Não vemos dessa maneira. O Brasil é um mercado importante para o setor automotivo global. E a oferta local de combustíveis verdes não invalida as vantagens da eletrificação. Entendemos que haverá um período de transição, em que 50% da frota será de carros elétricos puros (EVs), movidos somente a bateria, e outros 50% do que chamamos de híbridos plug-in Phev de longo alcance. Assim teremos o melhor dos dois mundos.

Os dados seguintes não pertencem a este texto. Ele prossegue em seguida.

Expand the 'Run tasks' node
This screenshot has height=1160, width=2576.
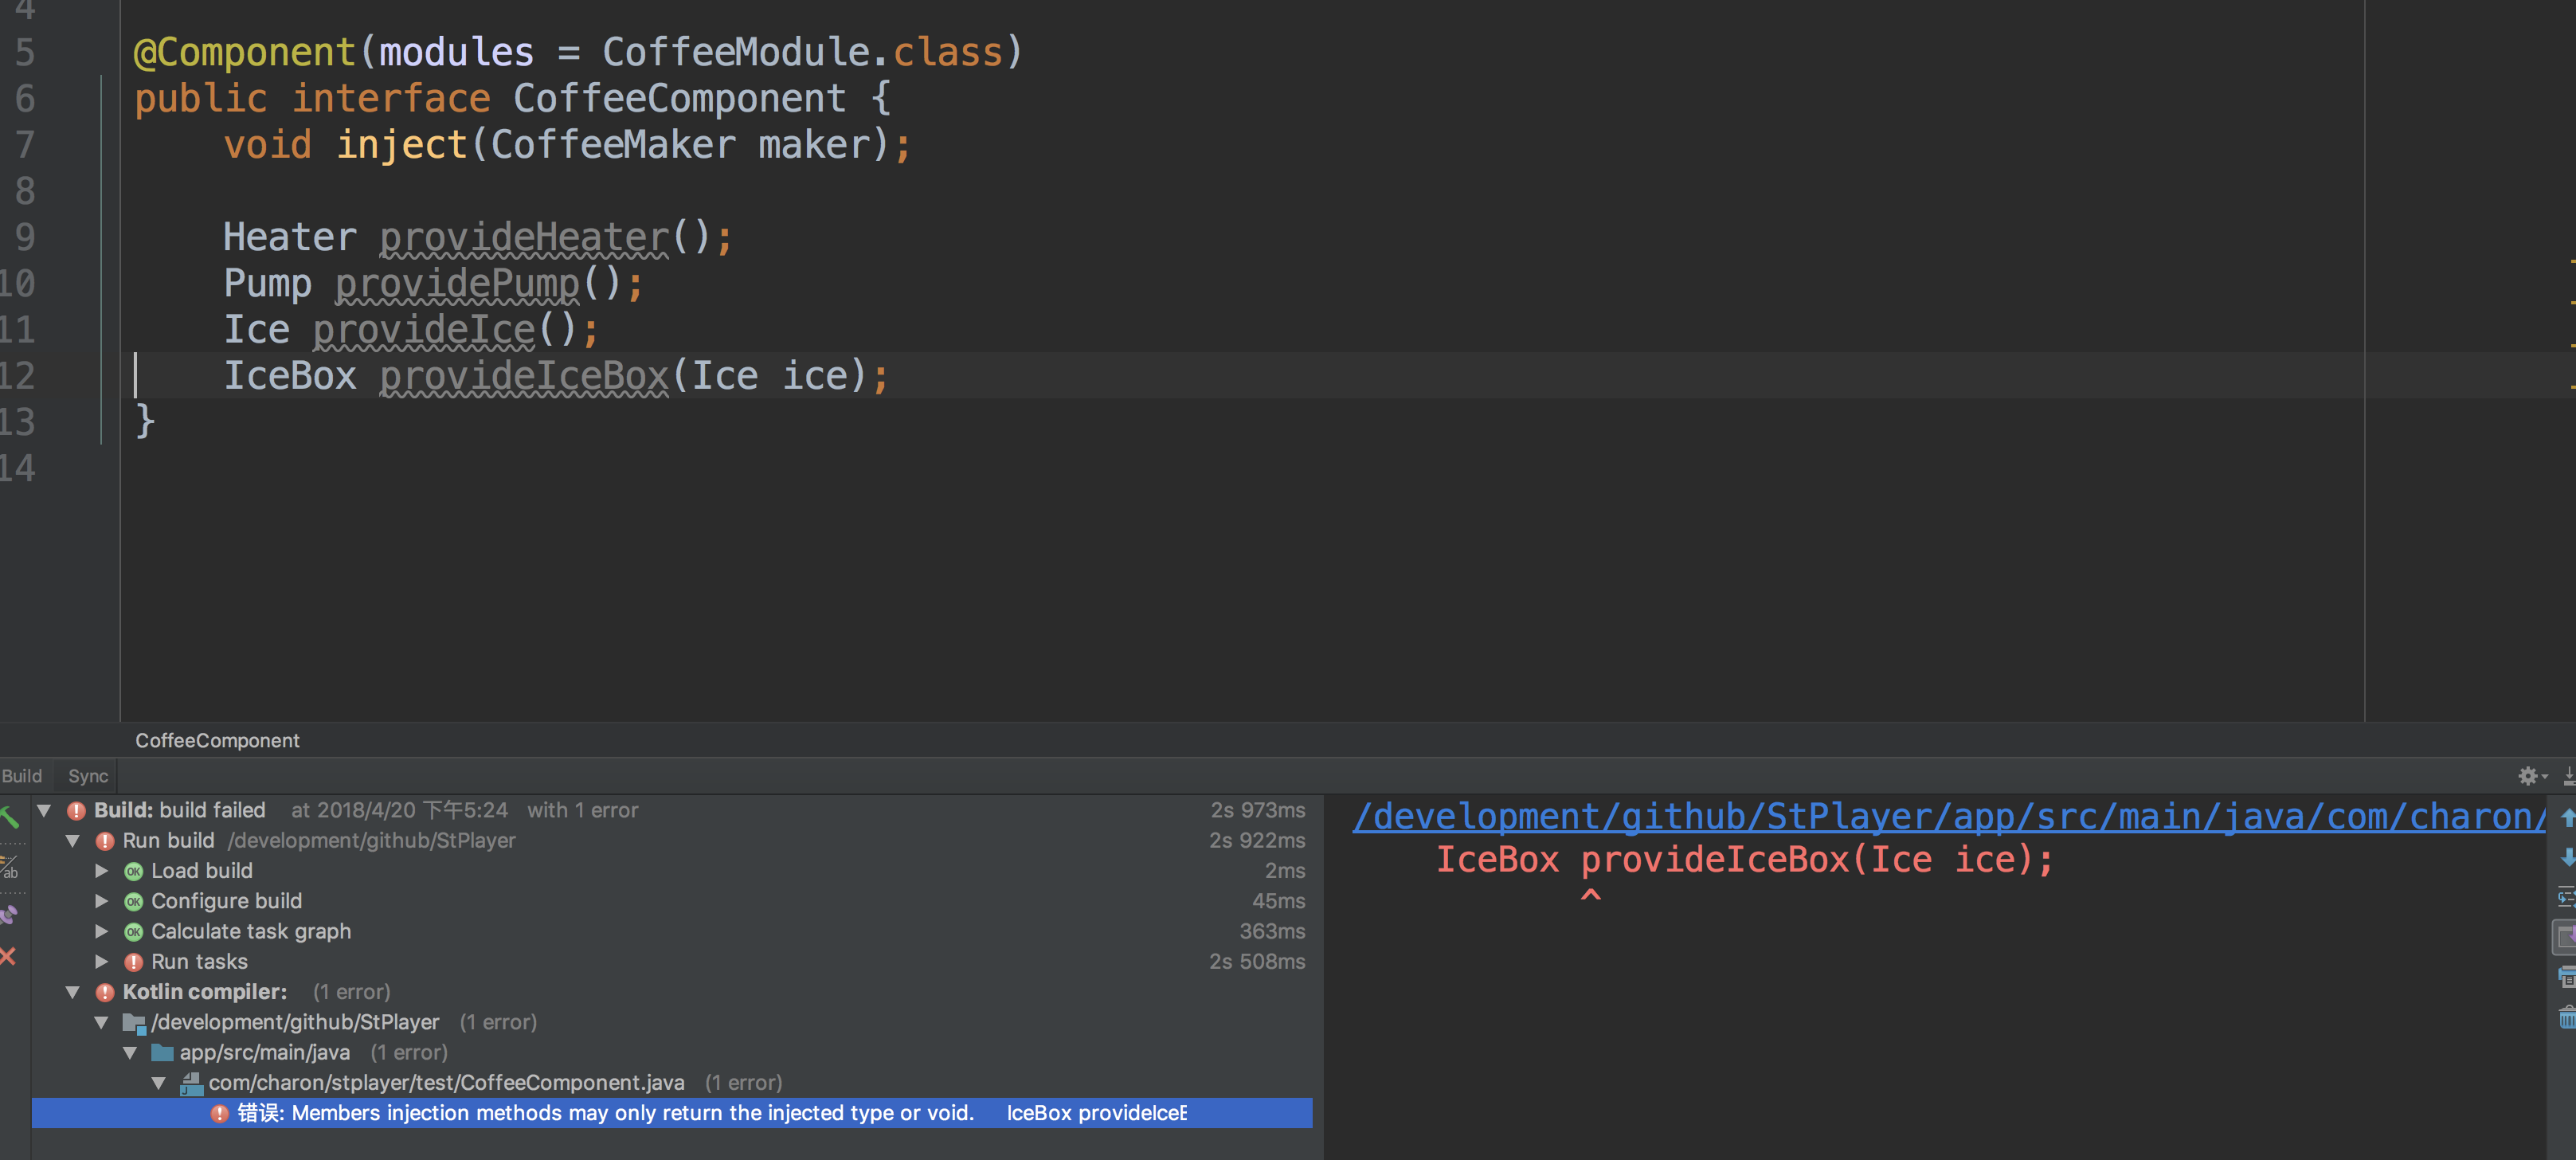tap(102, 962)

Já a geração seguinte será 100% elétrica e não apenas pela necessidade de reduzir as emissões de CO2. A eletrificação tem uma série de impactos positivos no meio-ambiente, incluindo menos poluição sonora.

O que o investimento em um complexo industrial na Bahia significa para a BYD?
Temos o compromisso de ser um grande fabricante de carros elétricos aqui no Brasil, o que será estratégico para o futuro da companhia na América Latina e em outros mercados. Iremos trazer para cá toda nossa tecnologia e capacidade de inovação. Não somos apenas uma montadora. Somos um dos principais fornecedores de baterias e de painéis solares para eletrificação. Além disso, temos a tecnologia sky rail e iremos implementar veículos sobre trilhos em Salvador e em São Paulo. Nossos primeiros ônibus elétricos estarão nas ruas da cidade em 2023. Queremos trazer uma experiência rica para o consumidor local acreditar em nosso futuro conjunto.